Sam Wollaston, The Guardian

“It is funny enough… I struggle, however, to discern its point. If the general public was to behave badly towards the disabled pranksters, that would be interesting. The victims, however, behave at all times with great tolerance. Is the joke that we have become too reverential towards disability?”
Andrew Billen, The Times

Who Do You Think You Are?, BBC1

“The long-running BBC series has felt stale for some time but occasionally they pull out an episode with the emotional force of the early days – it happened recently with Minnie Driver and again last night with Lesley Sharp… It was hard not to cry.”
Sarah Hughes, The Independent

“Sharp’s [adoptive] father Jack had cared for her, just as Charles Patient had taken in other people’s children. Across the centuries, people had always done this, some rejecting their offspring, some simply unable to care for them, others happily taking them in. Families are made that way. So are famous actresses.
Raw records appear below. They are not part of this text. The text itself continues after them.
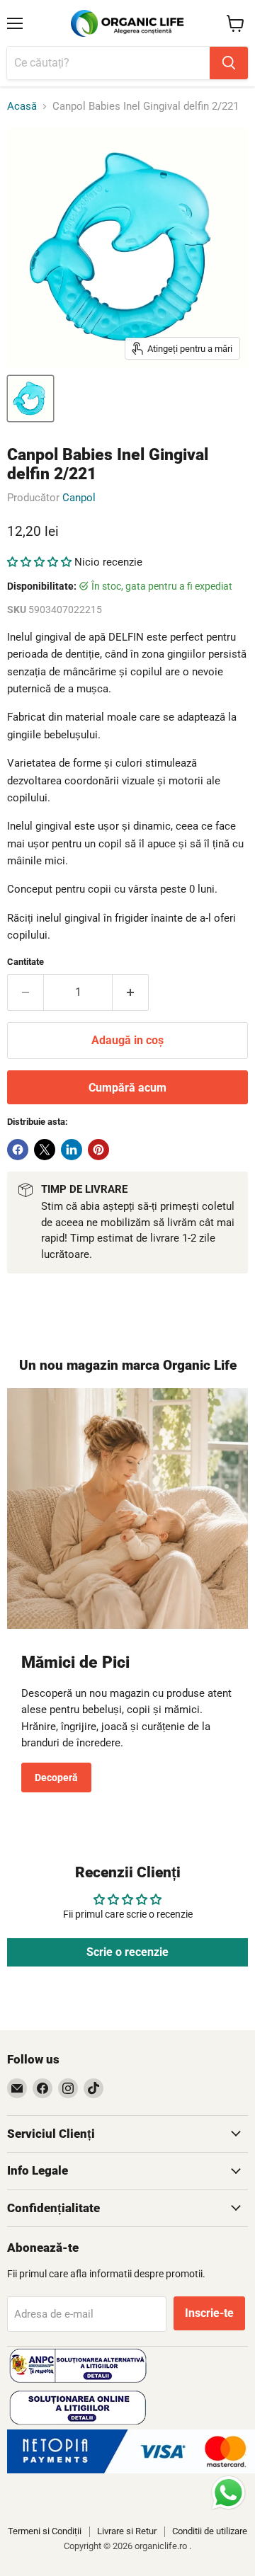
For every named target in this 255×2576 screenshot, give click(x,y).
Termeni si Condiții (44, 2531)
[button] (39, 562)
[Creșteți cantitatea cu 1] (131, 992)
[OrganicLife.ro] (131, 2469)
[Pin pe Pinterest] (98, 1149)
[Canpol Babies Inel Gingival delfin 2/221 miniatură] (30, 398)
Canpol (79, 497)
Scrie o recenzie (127, 1952)
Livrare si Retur (127, 2531)
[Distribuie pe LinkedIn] (71, 1149)
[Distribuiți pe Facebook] (17, 1149)
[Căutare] (229, 63)
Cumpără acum (127, 1087)
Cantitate (25, 961)
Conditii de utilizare (209, 2531)
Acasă (22, 107)
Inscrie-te (209, 2313)
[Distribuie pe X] (44, 1149)
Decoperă (56, 1777)
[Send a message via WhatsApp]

It’s laudable for a show like this to look at all the ways we’re linked to the past.”
Matt Baylis, Daily Express

Britain’s Lost Treasures Returned: How Houghton Got Its Art Back, BBC4

“Dan Cruickshank’s documentary was one engaging piece of TV. Surely, however, only an art historian could have made a programme about Norfolk and referred in it to ‘the sale of the century’ without intending to reference Nicholas Parsons.”
Andrew Billen, The Times

Love/Hate, C5

“This was more than a mere Wire wannabe, offering something distinct and compelling in its own right… What pulled Love/Hate out of the ordinary was its treatment of religion… Darren’s refusal to acknowledge God would be commonplace in a drama from the UK. In an Irish series it stood apart, asking difficult questions of both its characters and the audience at home.”

Sarah Hughes, The Independent

Nurses, C5

“A system that can provide care at such extremes, assisting both drunken morons and needy veterans without questioning, judging or charging is a wonderful thing. You have to wonder how long it can last, though.”